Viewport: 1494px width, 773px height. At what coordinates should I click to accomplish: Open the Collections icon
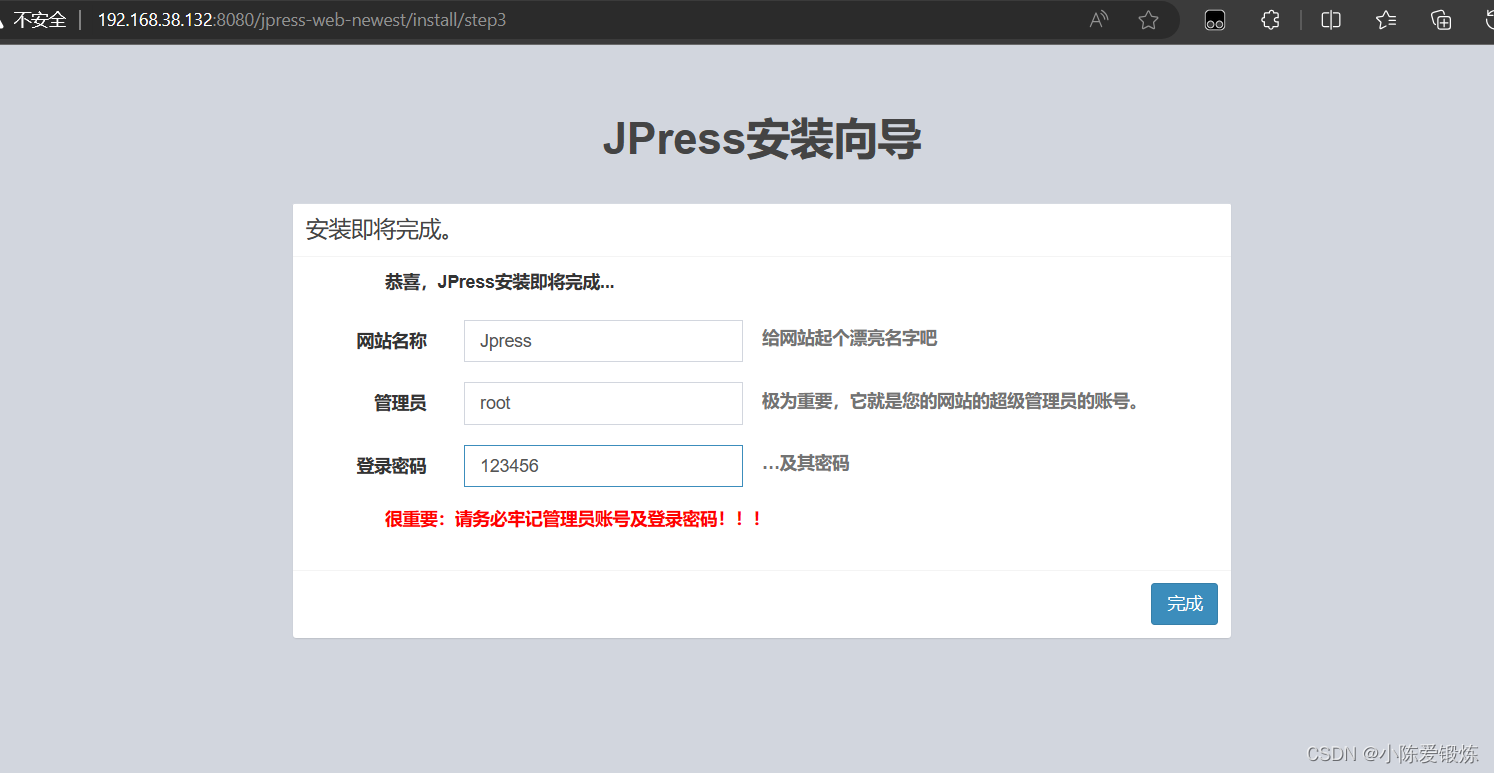click(1440, 19)
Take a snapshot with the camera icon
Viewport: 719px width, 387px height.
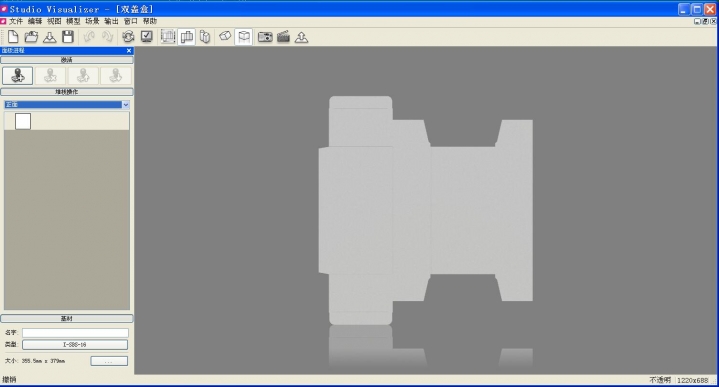coord(265,37)
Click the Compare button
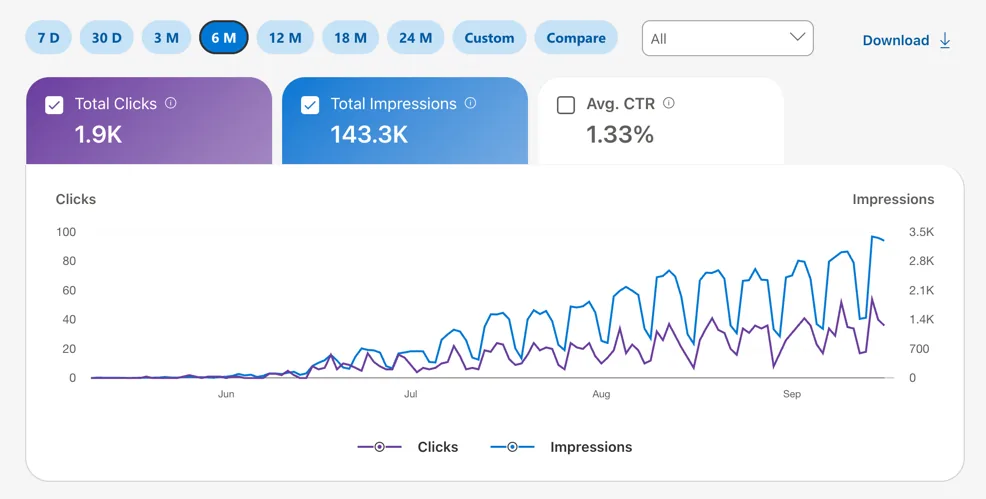Viewport: 986px width, 499px height. pyautogui.click(x=576, y=38)
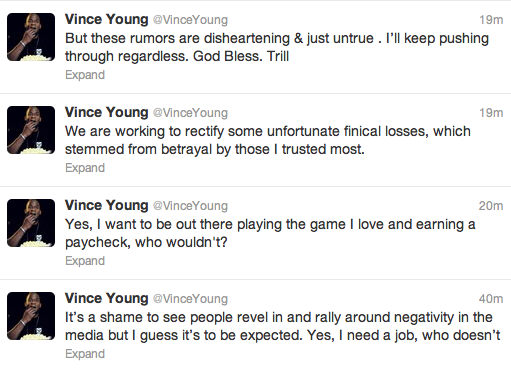Select the Vince Young name on the last tweet

(107, 299)
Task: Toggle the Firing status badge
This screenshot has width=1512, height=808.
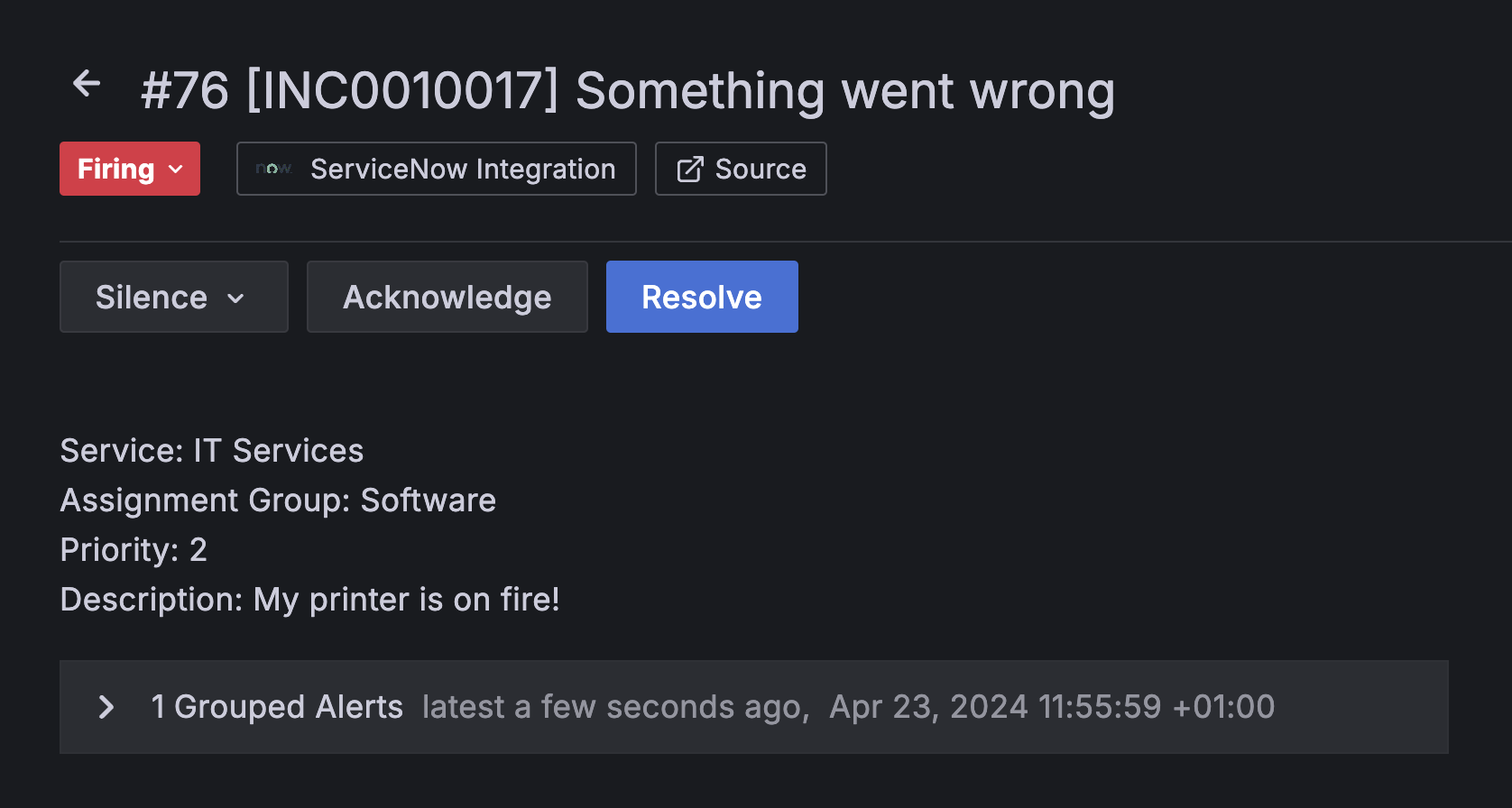Action: coord(129,168)
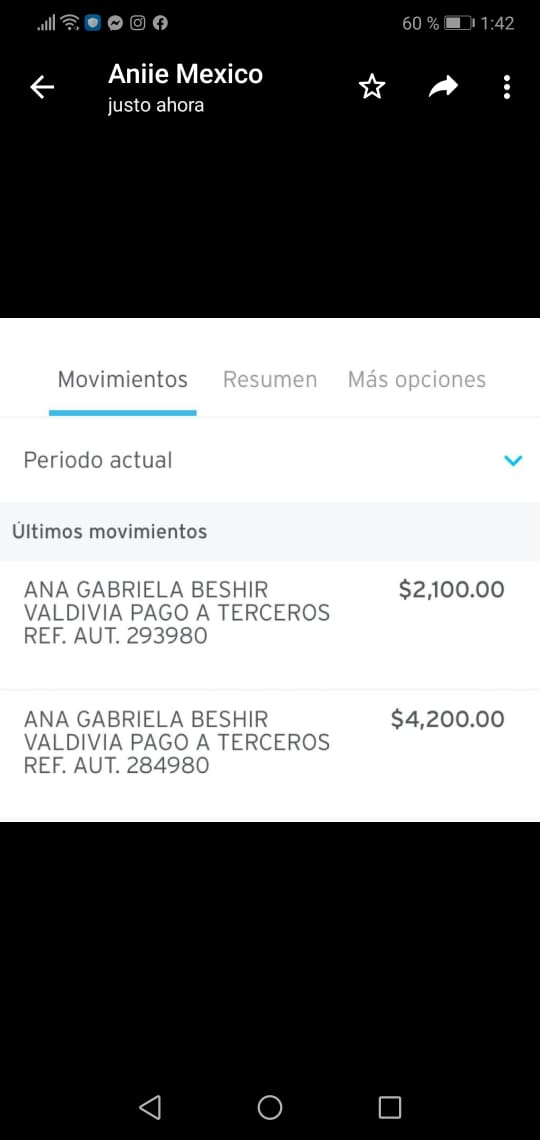Switch to the Resumen tab
The width and height of the screenshot is (540, 1140).
click(270, 380)
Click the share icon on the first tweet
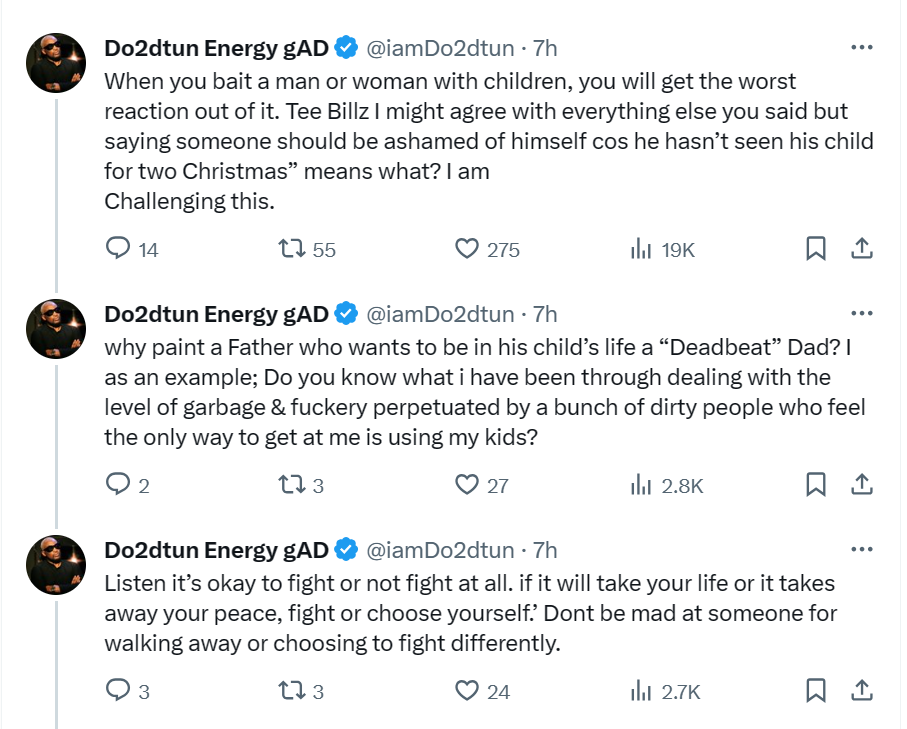Viewport: 907px width, 729px height. [861, 250]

Directions — Please number the entries above as a list that covers every one of them, with blank lines dropped and the pictures left out.

Answer to this problem —
1. Viewport: 1494px width, 773px height. At what coordinates should I click to accomplish: Open the Collections icon
2. click(1440, 19)
3. Take a snapshot with the camera icon
4. Viewport: 719px width, 387px height.
5. coord(265,37)
6. Click the Compare button
7. Viewport: 986px width, 499px height. pyautogui.click(x=576, y=38)
8. Select the Vince Young name on the last tweet
9. (107, 299)
10. Task: Toggle the Firing status badge
11. This screenshot has width=1512, height=808.
12. Action: coord(129,168)
13. Switch to the Resumen tab
14. The width and height of the screenshot is (540, 1140).
15. click(270, 380)
16. Click the share icon on the first tweet
17. Viewport: 907px width, 729px height. [861, 250]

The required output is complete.